(Exercise material Opens)

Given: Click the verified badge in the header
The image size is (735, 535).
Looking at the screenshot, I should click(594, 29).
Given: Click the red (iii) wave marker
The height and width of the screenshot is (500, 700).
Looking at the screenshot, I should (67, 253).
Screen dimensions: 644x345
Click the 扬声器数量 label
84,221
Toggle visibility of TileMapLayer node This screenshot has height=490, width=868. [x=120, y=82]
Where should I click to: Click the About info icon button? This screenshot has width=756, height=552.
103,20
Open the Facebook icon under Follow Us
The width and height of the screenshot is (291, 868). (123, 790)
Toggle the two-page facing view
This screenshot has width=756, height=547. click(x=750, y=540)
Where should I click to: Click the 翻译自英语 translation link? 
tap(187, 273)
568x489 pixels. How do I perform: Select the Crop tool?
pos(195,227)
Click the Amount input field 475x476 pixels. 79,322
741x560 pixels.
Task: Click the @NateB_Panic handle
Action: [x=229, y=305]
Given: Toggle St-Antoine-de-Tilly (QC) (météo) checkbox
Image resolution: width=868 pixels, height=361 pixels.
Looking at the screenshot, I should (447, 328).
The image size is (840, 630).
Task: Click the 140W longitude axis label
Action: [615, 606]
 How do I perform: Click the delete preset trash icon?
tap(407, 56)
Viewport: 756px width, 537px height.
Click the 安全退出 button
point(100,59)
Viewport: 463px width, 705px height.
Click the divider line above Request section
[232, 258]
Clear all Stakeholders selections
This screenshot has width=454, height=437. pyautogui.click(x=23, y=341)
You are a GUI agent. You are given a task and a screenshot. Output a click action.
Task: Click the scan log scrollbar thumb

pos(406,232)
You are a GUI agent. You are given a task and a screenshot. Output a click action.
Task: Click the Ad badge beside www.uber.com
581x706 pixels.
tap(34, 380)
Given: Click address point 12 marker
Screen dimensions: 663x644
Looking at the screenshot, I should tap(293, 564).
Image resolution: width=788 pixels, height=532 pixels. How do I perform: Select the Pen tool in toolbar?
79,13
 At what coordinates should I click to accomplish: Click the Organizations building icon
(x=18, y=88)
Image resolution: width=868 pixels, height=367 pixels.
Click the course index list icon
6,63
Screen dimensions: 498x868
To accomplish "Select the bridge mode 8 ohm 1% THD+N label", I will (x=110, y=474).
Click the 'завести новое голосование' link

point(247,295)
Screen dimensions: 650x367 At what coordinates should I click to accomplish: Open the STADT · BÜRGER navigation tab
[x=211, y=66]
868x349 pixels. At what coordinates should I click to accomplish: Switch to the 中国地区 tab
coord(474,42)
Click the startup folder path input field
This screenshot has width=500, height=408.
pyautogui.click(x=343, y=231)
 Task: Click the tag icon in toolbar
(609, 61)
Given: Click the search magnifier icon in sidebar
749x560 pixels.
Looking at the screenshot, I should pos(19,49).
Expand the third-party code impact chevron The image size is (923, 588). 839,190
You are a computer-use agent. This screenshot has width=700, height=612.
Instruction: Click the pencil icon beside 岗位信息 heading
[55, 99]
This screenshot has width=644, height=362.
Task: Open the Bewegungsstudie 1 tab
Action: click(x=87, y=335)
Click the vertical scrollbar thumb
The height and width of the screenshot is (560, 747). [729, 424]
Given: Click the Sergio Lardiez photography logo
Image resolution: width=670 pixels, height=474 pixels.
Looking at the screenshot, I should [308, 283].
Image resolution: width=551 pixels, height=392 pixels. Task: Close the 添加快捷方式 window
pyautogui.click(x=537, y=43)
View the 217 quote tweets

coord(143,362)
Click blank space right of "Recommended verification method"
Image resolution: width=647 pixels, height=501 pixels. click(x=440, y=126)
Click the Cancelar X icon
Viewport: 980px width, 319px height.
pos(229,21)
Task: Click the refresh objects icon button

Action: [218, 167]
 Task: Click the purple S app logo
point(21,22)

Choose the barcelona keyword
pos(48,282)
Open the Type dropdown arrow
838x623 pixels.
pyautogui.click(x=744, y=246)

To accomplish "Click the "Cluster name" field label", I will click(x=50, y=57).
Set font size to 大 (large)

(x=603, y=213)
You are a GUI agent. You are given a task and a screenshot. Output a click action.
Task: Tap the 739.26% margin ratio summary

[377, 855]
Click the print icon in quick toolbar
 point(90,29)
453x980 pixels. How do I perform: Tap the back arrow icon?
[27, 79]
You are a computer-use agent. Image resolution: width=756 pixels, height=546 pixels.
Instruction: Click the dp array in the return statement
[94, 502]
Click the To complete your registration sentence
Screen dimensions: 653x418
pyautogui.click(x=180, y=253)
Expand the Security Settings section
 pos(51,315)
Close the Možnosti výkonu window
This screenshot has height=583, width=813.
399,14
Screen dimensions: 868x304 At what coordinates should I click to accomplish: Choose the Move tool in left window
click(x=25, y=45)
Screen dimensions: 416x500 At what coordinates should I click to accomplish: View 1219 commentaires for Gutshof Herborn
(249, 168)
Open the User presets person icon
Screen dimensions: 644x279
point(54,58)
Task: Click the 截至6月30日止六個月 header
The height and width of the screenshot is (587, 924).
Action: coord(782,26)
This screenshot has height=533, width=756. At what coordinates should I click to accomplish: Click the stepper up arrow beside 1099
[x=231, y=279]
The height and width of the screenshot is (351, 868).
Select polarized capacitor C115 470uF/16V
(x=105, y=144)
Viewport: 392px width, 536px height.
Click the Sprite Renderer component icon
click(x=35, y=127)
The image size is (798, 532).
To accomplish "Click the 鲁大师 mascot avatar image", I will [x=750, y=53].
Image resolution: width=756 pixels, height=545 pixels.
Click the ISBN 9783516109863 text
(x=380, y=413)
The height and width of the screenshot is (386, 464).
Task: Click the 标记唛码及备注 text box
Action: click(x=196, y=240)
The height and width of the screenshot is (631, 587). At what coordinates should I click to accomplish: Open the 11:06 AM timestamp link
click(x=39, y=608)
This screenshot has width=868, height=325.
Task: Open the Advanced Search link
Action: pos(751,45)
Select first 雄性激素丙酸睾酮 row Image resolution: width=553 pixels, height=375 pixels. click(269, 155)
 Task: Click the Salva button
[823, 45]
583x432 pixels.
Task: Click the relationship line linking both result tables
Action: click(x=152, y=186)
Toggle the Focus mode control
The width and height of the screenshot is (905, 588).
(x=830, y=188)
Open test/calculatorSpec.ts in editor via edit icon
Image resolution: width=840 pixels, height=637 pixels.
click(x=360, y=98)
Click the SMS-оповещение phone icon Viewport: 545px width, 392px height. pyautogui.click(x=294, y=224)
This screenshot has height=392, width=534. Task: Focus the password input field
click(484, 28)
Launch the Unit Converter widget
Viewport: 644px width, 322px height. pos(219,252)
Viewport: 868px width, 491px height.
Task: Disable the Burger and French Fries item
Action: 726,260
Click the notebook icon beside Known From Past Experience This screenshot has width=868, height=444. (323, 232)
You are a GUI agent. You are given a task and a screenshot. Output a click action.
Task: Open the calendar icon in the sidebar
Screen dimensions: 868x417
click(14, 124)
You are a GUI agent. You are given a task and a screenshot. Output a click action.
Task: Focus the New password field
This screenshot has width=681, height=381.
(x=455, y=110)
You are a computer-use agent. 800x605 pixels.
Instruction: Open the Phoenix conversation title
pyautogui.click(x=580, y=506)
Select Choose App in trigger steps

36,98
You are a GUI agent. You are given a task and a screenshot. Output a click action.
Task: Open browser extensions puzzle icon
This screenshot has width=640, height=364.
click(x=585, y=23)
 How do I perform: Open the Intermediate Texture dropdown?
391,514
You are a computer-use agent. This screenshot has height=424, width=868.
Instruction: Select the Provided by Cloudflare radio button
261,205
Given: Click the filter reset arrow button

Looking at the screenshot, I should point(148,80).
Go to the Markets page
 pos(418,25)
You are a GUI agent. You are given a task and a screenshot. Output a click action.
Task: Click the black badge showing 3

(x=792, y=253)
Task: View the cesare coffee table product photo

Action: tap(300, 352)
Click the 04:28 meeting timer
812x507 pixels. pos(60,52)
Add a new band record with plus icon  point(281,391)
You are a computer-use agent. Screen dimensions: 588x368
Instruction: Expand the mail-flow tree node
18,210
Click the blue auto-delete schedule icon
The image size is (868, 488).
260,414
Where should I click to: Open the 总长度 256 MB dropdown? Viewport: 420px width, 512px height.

(Exercise material Closes)

What to do — Reproduce the entries above exactly, but only the lines between the line holding "Screen dimensions: 650x367" and the line holding "Given: Click the Sergio", inclusive.

Output below —
Screen dimensions: 650x367 At what coordinates should I click to accomplish: Open the STADT · BÜRGER navigation tab
[x=211, y=66]
868x349 pixels. At what coordinates should I click to accomplish: Switch to the 中国地区 tab
coord(474,42)
Click the startup folder path input field
This screenshot has width=500, height=408.
pyautogui.click(x=343, y=231)
 Task: Click the tag icon in toolbar
(609, 61)
Given: Click the search magnifier icon in sidebar
749x560 pixels.
Looking at the screenshot, I should pos(19,49).
Expand the third-party code impact chevron The image size is (923, 588). 839,190
You are a computer-use agent. This screenshot has width=700, height=612.
Instruction: Click the pencil icon beside 岗位信息 heading
[55, 99]
This screenshot has width=644, height=362.
Task: Open the Bewegungsstudie 1 tab
Action: click(x=87, y=335)
Click the vertical scrollbar thumb
The height and width of the screenshot is (560, 747). [729, 424]
Given: Click the Sergio Lardiez photography logo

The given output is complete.